= Robert Mackintosh =

Scottish composer and violinist

Robert Mackintosh (c 1745–1807), known as 'Red Rob' on account of the colour of his hair, was a Scottish composer and violinist, active in Edinburgh at the end of the 18th century. He was known for his compositions of strathspeys, reels, and jigs, as well as minuets and gavottes.

==Biography==
Mackintosh was born in Tullymet, near Pitlochry, Perthshire, about 1745. Around 1773, he was living in Skinner's Close, just off Edinburgh's High Street, employed as a music teacher and playing in the orchestra of the Edinburgh Musical Society. His first collection of music was published in 1783, including 54 pieces, including 17 reels.

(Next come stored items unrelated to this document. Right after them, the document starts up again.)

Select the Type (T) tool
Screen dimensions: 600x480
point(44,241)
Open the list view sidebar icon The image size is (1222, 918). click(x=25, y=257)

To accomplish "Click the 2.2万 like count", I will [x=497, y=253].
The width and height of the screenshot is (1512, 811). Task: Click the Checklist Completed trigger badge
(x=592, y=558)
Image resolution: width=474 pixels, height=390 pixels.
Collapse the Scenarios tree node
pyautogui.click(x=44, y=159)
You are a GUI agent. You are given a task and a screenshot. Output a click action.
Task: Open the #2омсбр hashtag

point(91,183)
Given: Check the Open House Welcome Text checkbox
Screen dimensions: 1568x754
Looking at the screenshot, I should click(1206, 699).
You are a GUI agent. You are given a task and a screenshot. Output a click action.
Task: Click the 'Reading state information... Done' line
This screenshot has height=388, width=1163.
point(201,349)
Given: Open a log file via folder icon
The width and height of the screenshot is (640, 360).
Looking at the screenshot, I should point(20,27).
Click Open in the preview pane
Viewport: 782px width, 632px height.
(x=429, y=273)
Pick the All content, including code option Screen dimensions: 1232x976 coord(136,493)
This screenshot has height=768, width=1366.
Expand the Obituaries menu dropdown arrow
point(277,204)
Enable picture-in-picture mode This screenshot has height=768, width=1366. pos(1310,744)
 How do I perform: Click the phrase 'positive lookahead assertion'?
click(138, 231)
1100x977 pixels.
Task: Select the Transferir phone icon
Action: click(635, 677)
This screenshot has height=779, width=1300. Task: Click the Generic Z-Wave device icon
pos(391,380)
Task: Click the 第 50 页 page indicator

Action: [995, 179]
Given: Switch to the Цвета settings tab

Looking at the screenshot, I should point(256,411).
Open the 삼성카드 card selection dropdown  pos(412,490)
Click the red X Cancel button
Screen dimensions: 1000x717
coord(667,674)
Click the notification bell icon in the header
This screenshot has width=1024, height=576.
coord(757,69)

During 1785-88 he was working in Aberdeen, leading the 'Gentleman's Concerts'. His second collection was published in Edinburgh in 1793, including 73 pieces, including more reels and strathspeys. A third collection, including 117 pieces, followed in 1796. He later went to London where in 1804 he produced his fourth collection of a further 113 pieces. He died in London in 1807.

==Works==
- The Diamond Reel (Miss Steel of Norwich) (1st collection)
- Honourable Mrs. Campbell of Lochnell (2nd collection)
- Miss Elizabeth (Betty) Robertson (2nd collection)
- Miss Ann Munro's Quickstep (2nd collection)
- Miss Margaret Campbell (3rd collection)
- Miss Campbell of Saddell, a pastoral (3rd collection)
- Miss Robertson (3rd collection)
- Miss Mariane Oliphant (3rd collection)
- Honourable Mrs. E. Macleod (4th collection)
- Lady Charlotte Campbell's Strathspey and Reel (4th collection)
- Lady Charlotte Cadogan (4th collection)
- Miss Campbell's Reel (4th collection)

==Recordings==
- Concerto Caledonia - Robert Mackintosh Airs, Minuets, Gavotts and Reels (2013). Pieces from MacKintosh's first collection (CD, Delphian DCD34128)
- Mackintosh at Murthly: The Music of Robert Mackintosh. Pete Clark (2004) (CD INVER225)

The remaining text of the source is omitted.